Prompt:
Present exactly, and only, the lines running from the line that contains "Task: Open the checkReservation" through the end of the entries below.

[Records from a data collection]

-- Opening Marker --

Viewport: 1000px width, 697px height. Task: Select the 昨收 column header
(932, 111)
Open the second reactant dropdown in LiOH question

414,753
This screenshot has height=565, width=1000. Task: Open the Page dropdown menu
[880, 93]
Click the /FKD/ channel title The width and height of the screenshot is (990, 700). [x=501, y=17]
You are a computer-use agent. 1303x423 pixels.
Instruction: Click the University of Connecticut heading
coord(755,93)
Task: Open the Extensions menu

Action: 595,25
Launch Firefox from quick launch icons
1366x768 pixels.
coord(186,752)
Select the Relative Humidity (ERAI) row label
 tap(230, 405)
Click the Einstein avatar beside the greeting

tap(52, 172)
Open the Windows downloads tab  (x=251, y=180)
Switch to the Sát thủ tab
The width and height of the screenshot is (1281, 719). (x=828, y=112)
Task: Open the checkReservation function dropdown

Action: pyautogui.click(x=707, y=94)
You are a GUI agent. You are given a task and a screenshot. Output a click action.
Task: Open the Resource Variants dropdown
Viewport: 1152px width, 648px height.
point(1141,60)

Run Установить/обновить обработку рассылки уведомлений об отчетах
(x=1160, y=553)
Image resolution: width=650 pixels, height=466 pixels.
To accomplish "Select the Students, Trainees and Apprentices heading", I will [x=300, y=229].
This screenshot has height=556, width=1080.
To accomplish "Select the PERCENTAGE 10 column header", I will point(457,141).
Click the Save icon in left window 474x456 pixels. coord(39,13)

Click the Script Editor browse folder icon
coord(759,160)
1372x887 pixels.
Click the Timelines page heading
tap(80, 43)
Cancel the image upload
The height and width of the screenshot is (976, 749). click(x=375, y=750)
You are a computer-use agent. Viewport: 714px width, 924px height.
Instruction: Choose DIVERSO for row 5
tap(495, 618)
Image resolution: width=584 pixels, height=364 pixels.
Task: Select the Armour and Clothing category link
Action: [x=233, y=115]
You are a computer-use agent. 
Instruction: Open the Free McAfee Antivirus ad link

-- Closing Marker --

Solution to this exercise:
Task: Open the checkReservation function dropdown

Action: pyautogui.click(x=707, y=94)
You are a GUI agent. You are given a task and a screenshot. Output a click action.
Task: Open the Resource Variants dropdown
Viewport: 1152px width, 648px height.
point(1141,60)

Run Установить/обновить обработку рассылки уведомлений об отчетах
(x=1160, y=553)
Image resolution: width=650 pixels, height=466 pixels.
To accomplish "Select the Students, Trainees and Apprentices heading", I will [x=300, y=229].
This screenshot has height=556, width=1080.
To accomplish "Select the PERCENTAGE 10 column header", I will point(457,141).
Click the Save icon in left window 474x456 pixels. coord(39,13)

Click the Script Editor browse folder icon
coord(759,160)
1372x887 pixels.
Click the Timelines page heading
tap(80, 43)
Cancel the image upload
The height and width of the screenshot is (976, 749). click(x=375, y=750)
You are a computer-use agent. Viewport: 714px width, 924px height.
Instruction: Choose DIVERSO for row 5
tap(495, 618)
Image resolution: width=584 pixels, height=364 pixels.
Task: Select the Armour and Clothing category link
Action: [x=233, y=115]
You are a computer-use agent. 
Instruction: Open the Free McAfee Antivirus ad link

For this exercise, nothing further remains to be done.